What the task requires. Reproduce the part of the data that opens with the line containing "The image size is (600, 376)." and closes with the line containing "Looking at the screenshot, I should tap(146, 55).", swapping "breadcrumb" for "navigation trail" and keeping everything else the same.

Records supplied.

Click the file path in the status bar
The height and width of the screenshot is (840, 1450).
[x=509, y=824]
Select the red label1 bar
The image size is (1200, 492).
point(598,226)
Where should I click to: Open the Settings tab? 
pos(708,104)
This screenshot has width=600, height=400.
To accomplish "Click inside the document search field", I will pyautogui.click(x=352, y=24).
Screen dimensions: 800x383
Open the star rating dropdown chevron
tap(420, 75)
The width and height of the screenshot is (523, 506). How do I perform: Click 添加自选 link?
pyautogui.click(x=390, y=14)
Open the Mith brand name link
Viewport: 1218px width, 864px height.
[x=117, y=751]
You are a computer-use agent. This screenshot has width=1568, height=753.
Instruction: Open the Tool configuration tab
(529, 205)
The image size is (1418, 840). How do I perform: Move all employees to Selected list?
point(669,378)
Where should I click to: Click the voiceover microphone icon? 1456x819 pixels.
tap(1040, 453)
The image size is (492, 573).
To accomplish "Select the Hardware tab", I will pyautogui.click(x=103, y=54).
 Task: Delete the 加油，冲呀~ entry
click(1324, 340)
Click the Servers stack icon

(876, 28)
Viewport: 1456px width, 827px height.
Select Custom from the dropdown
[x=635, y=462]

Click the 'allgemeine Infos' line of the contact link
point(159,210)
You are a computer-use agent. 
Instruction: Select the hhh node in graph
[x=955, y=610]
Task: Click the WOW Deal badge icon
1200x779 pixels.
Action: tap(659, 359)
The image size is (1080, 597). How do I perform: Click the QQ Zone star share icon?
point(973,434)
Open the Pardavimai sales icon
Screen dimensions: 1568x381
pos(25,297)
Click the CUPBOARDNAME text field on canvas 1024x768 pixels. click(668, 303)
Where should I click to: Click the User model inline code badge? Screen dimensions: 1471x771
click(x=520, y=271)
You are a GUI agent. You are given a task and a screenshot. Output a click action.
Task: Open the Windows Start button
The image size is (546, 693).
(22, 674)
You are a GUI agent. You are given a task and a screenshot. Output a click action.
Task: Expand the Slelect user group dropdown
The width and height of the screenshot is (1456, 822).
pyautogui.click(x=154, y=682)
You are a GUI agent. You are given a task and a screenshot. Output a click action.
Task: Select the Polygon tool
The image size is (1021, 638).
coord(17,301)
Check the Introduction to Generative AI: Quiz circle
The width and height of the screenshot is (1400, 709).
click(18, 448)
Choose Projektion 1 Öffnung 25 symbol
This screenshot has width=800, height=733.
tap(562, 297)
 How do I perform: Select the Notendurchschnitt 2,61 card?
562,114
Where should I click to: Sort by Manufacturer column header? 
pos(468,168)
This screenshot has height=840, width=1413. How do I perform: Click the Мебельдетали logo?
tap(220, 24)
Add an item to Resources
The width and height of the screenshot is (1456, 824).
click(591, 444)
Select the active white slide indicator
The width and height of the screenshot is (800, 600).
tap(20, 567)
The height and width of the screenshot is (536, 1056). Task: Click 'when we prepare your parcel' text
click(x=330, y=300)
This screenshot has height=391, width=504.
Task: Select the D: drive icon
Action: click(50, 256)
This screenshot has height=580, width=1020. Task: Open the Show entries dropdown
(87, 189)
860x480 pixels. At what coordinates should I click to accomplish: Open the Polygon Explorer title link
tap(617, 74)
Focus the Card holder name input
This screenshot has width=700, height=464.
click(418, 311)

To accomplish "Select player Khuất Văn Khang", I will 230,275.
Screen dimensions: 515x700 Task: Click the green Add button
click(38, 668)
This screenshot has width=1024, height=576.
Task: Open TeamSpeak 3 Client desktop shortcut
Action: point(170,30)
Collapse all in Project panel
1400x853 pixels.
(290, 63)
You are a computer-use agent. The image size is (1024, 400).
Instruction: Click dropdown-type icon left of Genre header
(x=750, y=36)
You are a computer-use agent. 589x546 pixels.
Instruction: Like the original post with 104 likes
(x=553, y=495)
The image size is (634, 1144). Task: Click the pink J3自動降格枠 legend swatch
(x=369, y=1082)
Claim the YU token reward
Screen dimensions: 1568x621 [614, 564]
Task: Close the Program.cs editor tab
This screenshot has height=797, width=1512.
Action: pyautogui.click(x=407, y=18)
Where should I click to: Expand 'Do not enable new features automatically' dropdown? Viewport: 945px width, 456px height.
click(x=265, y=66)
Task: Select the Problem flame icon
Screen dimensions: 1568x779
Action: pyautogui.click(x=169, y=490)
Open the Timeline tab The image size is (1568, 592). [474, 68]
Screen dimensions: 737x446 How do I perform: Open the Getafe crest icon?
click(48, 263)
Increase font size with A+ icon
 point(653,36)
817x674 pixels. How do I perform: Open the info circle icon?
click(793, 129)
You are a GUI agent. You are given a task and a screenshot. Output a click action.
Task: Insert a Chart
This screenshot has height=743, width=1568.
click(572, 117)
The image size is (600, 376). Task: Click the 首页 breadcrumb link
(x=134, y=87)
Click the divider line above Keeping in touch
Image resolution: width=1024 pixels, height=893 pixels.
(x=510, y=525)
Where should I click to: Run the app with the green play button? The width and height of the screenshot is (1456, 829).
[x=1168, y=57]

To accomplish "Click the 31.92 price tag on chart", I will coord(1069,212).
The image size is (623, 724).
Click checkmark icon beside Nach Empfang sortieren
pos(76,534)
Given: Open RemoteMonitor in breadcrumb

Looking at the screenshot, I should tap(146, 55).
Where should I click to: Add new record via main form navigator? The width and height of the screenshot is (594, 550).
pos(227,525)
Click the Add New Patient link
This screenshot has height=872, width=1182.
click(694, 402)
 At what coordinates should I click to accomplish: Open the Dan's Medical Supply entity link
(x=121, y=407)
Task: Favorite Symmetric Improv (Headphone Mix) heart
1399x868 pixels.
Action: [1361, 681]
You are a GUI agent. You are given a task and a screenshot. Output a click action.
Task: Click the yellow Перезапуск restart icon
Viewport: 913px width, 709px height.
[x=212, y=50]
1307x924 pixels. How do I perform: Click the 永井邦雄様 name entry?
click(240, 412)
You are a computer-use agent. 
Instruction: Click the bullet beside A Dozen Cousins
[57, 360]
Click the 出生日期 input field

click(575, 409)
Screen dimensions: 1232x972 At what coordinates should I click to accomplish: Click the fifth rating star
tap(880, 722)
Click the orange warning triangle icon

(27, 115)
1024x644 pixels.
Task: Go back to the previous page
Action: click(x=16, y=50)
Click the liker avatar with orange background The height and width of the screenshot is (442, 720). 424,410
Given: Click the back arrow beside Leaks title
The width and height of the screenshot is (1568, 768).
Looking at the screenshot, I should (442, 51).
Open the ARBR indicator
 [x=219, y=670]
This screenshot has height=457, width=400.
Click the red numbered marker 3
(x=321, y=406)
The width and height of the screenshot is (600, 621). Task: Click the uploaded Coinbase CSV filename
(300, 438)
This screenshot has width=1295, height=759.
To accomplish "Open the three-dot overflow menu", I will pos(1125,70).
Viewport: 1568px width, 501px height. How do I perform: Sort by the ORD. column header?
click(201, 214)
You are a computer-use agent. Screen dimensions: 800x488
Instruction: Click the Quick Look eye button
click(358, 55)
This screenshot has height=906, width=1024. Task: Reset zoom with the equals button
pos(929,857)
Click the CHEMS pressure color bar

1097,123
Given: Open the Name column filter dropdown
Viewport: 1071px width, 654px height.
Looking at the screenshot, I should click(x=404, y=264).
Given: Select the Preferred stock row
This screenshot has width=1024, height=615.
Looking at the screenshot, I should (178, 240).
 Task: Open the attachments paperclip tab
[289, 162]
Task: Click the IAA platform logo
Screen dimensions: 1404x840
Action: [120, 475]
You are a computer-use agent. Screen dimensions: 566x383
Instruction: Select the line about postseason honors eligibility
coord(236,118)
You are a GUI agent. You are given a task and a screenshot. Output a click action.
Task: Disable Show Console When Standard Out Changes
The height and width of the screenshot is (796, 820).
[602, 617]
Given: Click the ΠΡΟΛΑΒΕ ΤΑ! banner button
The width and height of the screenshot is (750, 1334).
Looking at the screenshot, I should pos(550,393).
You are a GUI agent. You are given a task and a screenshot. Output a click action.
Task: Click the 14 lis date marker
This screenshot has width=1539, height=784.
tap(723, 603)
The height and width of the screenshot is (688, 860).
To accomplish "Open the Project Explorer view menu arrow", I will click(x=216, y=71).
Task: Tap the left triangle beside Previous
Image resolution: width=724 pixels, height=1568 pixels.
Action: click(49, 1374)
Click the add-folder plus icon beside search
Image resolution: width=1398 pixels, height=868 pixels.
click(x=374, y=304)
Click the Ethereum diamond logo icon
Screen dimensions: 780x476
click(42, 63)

Exercise result.
The image size is (600, 376). Task: Click the 首页 navigation trail link
(x=134, y=87)
Click the divider line above Keeping in touch
Image resolution: width=1024 pixels, height=893 pixels.
(x=510, y=525)
Where should I click to: Run the app with the green play button? The width and height of the screenshot is (1456, 829).
[x=1168, y=57]

To accomplish "Click the 31.92 price tag on chart", I will coord(1069,212).
The image size is (623, 724).
Click checkmark icon beside Nach Empfang sortieren
pos(76,534)
Given: Open RemoteMonitor in navigation trail

Looking at the screenshot, I should tap(146, 55).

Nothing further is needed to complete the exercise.